→ **Records supplied**
== Segment start ==
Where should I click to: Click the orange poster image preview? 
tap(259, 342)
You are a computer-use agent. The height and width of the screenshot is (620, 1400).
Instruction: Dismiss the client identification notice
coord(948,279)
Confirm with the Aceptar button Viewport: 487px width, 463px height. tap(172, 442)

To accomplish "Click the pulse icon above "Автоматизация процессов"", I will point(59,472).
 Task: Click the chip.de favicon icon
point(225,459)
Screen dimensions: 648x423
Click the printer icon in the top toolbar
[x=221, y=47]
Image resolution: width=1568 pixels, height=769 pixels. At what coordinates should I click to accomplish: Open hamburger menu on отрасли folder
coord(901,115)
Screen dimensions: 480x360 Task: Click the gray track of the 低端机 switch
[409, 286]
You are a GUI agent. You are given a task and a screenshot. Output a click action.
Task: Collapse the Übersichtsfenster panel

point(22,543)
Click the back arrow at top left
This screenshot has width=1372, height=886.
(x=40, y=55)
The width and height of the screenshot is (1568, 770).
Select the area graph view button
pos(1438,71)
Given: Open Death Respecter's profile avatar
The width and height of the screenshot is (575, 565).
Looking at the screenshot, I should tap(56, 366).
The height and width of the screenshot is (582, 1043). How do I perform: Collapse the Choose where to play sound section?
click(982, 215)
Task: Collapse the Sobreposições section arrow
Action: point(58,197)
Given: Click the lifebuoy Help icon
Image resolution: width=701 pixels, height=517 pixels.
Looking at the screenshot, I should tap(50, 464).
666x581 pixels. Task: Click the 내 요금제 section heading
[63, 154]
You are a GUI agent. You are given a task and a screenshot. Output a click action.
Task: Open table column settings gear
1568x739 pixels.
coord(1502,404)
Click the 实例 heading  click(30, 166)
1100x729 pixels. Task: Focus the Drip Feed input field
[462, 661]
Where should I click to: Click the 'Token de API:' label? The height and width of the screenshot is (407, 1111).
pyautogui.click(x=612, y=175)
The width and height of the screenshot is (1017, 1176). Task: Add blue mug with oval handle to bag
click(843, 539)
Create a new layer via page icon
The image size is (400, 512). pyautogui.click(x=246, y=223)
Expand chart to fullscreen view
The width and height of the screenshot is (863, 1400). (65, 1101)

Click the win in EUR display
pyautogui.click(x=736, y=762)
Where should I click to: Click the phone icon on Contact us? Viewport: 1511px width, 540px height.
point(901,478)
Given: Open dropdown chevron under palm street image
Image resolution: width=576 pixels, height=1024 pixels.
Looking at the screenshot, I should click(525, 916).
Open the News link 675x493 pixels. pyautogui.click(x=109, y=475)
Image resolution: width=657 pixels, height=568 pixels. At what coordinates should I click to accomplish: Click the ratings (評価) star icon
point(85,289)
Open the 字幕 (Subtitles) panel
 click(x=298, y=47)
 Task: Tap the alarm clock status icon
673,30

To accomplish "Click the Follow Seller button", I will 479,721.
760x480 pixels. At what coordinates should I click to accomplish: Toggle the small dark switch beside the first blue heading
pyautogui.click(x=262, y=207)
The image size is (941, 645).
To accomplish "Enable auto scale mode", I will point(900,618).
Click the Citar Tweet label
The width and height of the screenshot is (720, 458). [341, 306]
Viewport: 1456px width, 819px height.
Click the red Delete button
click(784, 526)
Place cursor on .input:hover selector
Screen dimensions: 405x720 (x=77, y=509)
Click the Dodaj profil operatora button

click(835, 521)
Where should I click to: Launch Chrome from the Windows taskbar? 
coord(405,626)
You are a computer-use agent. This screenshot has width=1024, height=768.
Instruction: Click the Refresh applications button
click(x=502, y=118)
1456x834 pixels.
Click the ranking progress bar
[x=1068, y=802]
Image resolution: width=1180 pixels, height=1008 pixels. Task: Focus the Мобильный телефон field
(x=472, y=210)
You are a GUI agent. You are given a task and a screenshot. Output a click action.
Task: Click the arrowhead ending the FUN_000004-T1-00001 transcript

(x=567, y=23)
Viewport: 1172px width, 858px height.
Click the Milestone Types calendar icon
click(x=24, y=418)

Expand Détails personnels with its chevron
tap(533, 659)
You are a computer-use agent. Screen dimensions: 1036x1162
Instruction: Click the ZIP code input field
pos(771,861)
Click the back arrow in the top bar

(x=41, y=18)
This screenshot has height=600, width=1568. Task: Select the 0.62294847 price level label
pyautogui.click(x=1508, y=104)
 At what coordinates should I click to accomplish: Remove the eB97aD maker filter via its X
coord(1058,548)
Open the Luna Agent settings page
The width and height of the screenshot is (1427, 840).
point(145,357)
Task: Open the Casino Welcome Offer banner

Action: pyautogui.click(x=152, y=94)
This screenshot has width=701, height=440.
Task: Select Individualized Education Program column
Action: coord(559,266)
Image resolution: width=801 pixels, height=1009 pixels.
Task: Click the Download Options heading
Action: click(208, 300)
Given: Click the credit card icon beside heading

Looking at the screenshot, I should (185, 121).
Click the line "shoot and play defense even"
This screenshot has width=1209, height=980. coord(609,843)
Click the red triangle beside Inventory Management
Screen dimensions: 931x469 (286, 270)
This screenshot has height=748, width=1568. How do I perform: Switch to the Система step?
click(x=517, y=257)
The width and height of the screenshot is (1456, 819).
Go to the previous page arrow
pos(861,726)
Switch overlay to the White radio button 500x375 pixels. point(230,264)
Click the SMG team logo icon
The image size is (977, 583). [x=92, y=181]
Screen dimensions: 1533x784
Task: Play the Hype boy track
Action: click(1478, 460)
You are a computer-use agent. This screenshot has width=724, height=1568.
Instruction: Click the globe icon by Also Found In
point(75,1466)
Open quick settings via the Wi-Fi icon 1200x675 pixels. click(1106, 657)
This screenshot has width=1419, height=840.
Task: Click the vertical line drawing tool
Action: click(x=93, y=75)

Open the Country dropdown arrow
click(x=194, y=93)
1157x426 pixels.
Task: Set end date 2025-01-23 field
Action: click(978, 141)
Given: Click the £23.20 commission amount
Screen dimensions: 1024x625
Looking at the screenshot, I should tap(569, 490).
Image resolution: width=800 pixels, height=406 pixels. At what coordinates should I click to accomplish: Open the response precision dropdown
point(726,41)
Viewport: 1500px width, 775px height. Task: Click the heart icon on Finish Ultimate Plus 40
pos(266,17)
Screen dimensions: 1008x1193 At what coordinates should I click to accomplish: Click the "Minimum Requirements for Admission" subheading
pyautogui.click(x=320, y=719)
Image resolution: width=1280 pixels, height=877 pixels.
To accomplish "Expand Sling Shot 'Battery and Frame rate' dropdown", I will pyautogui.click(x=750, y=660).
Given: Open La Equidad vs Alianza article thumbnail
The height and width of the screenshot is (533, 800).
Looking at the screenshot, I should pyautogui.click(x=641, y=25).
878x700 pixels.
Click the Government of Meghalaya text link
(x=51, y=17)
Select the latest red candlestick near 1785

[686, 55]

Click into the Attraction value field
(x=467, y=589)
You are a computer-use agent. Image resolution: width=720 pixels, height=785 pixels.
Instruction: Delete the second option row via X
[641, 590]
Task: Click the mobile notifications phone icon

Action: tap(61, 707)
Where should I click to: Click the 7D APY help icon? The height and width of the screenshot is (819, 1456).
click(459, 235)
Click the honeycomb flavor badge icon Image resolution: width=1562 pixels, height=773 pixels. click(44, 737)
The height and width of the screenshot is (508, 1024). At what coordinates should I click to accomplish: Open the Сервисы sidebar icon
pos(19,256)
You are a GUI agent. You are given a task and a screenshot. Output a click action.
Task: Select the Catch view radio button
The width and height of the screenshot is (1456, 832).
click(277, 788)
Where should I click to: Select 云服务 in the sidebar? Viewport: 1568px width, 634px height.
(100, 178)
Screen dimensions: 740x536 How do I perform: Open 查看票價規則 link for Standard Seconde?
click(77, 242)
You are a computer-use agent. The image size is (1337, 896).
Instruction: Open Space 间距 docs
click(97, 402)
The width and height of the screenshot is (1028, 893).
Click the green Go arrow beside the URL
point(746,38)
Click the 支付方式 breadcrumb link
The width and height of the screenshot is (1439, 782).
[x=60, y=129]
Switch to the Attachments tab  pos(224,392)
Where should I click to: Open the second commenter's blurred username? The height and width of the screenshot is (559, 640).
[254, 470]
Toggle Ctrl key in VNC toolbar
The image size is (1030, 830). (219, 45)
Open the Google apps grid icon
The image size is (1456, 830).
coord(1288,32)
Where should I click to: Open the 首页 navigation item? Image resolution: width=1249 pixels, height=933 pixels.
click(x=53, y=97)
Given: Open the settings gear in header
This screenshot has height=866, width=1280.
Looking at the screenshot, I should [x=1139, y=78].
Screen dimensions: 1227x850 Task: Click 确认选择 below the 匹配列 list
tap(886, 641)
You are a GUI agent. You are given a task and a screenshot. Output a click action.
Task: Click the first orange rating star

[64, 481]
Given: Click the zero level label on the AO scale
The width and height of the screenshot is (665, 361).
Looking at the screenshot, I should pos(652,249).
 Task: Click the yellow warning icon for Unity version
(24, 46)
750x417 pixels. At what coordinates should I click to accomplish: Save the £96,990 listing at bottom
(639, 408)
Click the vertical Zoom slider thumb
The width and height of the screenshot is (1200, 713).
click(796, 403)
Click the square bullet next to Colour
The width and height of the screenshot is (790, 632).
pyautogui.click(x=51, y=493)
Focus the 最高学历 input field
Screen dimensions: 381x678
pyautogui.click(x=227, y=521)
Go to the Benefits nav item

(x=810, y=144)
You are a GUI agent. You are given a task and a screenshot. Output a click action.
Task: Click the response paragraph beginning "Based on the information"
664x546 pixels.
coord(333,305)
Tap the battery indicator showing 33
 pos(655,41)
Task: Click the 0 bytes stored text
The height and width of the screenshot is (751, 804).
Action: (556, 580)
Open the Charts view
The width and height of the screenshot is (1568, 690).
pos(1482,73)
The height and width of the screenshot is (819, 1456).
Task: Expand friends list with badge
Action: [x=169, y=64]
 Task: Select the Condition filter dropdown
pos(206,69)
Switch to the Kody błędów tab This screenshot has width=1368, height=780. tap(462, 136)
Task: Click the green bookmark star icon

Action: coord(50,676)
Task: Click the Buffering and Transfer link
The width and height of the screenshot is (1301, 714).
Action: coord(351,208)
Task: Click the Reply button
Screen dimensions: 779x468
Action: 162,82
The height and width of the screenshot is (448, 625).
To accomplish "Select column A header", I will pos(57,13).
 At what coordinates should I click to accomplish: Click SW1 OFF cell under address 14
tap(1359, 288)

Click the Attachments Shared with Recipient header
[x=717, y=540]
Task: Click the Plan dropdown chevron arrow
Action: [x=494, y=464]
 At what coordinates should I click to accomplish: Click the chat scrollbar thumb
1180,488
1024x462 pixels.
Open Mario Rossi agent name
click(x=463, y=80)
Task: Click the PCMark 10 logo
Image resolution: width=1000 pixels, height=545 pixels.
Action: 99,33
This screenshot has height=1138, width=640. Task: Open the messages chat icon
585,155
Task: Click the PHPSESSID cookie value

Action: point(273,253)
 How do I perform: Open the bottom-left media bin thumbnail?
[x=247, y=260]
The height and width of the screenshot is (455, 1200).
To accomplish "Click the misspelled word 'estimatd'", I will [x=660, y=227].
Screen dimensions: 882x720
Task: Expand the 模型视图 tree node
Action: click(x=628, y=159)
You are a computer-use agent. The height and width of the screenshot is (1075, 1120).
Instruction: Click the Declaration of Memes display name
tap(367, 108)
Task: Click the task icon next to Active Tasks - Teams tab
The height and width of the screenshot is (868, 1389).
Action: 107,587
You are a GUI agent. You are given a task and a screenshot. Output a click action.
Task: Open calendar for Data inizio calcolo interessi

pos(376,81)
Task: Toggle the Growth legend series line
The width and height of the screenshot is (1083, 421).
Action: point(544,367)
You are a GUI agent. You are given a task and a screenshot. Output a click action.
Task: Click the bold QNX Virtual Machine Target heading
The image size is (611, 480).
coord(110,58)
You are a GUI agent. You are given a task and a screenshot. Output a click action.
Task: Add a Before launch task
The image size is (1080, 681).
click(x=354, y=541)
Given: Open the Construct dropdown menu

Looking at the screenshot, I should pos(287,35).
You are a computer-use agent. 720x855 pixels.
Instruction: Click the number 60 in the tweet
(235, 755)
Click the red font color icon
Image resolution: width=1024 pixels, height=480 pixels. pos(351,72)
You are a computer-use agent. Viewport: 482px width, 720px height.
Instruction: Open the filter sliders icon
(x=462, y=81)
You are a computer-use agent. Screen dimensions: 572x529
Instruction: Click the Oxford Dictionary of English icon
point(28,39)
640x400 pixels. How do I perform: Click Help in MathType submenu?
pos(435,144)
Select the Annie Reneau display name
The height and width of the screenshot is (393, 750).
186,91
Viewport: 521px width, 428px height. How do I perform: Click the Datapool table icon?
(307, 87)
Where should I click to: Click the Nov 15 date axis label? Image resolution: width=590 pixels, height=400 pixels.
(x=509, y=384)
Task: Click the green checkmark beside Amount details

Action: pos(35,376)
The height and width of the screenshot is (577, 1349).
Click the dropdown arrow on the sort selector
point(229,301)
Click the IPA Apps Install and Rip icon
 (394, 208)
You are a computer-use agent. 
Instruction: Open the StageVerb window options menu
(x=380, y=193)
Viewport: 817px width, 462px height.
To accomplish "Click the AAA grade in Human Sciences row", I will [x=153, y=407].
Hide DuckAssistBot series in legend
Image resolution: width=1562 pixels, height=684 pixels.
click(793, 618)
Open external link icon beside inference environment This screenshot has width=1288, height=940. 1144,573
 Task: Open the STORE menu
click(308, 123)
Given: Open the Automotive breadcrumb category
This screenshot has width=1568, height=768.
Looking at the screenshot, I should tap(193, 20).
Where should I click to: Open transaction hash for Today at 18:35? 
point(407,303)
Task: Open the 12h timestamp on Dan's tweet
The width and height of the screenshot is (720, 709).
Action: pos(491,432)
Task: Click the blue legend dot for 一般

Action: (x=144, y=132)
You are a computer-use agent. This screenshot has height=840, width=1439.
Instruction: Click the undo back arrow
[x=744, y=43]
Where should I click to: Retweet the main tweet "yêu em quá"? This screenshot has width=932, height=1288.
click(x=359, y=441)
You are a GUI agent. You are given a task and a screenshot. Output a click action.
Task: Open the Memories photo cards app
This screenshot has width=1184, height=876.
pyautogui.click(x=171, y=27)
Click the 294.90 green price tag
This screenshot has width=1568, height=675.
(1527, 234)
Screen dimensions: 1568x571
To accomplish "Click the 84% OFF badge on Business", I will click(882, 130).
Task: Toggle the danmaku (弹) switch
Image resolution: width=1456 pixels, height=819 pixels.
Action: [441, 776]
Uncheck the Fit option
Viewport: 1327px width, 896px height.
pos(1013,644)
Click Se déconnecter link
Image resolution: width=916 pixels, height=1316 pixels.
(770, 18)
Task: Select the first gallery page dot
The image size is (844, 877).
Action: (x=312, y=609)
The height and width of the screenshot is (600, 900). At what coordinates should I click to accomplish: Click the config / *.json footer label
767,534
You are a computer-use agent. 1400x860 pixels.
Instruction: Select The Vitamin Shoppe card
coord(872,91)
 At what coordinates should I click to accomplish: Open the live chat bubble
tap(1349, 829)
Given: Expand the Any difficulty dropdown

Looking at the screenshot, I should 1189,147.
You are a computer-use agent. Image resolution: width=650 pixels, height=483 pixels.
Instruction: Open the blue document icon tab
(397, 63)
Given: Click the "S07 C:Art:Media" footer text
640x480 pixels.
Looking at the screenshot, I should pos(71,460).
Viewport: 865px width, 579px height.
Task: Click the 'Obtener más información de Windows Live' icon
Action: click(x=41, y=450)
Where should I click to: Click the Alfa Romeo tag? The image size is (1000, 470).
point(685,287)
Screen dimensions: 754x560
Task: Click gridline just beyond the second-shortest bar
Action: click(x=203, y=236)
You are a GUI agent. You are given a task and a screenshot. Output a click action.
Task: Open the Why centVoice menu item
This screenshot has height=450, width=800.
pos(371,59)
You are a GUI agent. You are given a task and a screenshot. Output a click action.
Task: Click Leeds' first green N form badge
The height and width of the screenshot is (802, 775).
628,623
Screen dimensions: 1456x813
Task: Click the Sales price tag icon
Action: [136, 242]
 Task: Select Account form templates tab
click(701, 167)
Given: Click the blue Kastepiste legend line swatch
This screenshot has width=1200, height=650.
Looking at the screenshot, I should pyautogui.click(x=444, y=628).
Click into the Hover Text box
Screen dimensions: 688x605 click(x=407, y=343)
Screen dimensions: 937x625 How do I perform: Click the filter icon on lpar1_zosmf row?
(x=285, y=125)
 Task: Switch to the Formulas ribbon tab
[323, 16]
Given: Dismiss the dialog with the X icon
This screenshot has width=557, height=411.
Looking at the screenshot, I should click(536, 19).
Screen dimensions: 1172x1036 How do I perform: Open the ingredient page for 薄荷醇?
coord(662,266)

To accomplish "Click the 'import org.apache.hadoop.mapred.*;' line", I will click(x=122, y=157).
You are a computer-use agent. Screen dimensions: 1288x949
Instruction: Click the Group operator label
== Segment end ==
→ **What to produce**
There is a line with "Instruction: Open Space 间距 docs" and a line with "Switch to the Attachments" above. Copy exactly those two lines and all lines between them, with nothing else.

→ **Task response**
Instruction: Open Space 间距 docs
click(97, 402)
The width and height of the screenshot is (1028, 893).
Click the green Go arrow beside the URL
point(746,38)
Click the 支付方式 breadcrumb link
The width and height of the screenshot is (1439, 782).
[x=60, y=129]
Switch to the Attachments tab  pos(224,392)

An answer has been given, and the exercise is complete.